Frank obtained the appropriate tools for the job, put the sole of his boot on the edge of the shovel, and turned out a big scoopful of dirt without any effort. “I don't think I need to go too deep.” Crouching down on the balls of his feet, he picked up the handkerchief he'd set aside and placed it on the bottom of the hole. Just as he did, Amelia began to cry all over again. Fat tears splashed off her lashes, down her high cheekbones, and put wet spots on her green-and-white shirtwaist.

“I'll n-n-n-never forget how it looked in the b-b-b-bottom of the box.”

Frank bet it looked dead.

“The poor thing j-j-j-just laid there.” She hiccupped. “I poked a hole in the lid and kept the box on the porch so Frog could catch flies.” She glanced at him with eyes so sad, he wanted to wrap her in his arms and make her hurt go away. “Do . . . do . . . do you suppose he ate a p-p-p-poisoned fly?”

“Well, sweetheart . . . I don't think so.”
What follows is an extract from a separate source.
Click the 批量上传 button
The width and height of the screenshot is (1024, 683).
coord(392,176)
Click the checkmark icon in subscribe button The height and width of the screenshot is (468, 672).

“Neither . . . neither . . . neither . . . do I.” She buried her face in her hands while he buried the frog. “I killed it,” she moaned through sobs.

He smoothed the dirt over with the palm of his hand, made a marker, and hammered the point into the ground. The deed done, he hoped she'd snap out of her wails of woe. She was melting him down faster than a candle, his body and soul aching for her. Instead of calming, she grew much worse, trembling so badly his heart went cold.

Rising, he walked to where she stood between the corn, took her in his arms, and held her so tightly she had to stop shaking. Her arms remained at her sides, and it felt as if he were hugging a post. “Dammit, Amelia, you're scaring me. Do you need me to get the doc?”

“N-N-No.”

“Then why won't you stop crying?”

“I can't h-h-h-help myself.”

Frank felt the white-dotted muslin of his shirt dampen over his collarbone from her tears. He splayed his fingers and ran them up and down her spine in a soothing motion. “Hold on to me,” he whispered in her ear, wisps of her hair tickling his lips. After a moment, she did as he asked, but her wrists slumped indifferently over his shoulders.

Massaging the heel of his thumb at the nape of her neck, he asked, “Amelia, are you in some kind of trouble?”

“No.”

“Do you need money? I could lend you—”

“No, I don't need money, and I wish you'd stop asking me if I do!”

Drawing her slightly away from him so he could look into her brown eyes brimming with tears, he murmured, “Then what's wrong? Sweetheart, is it your monthly time?”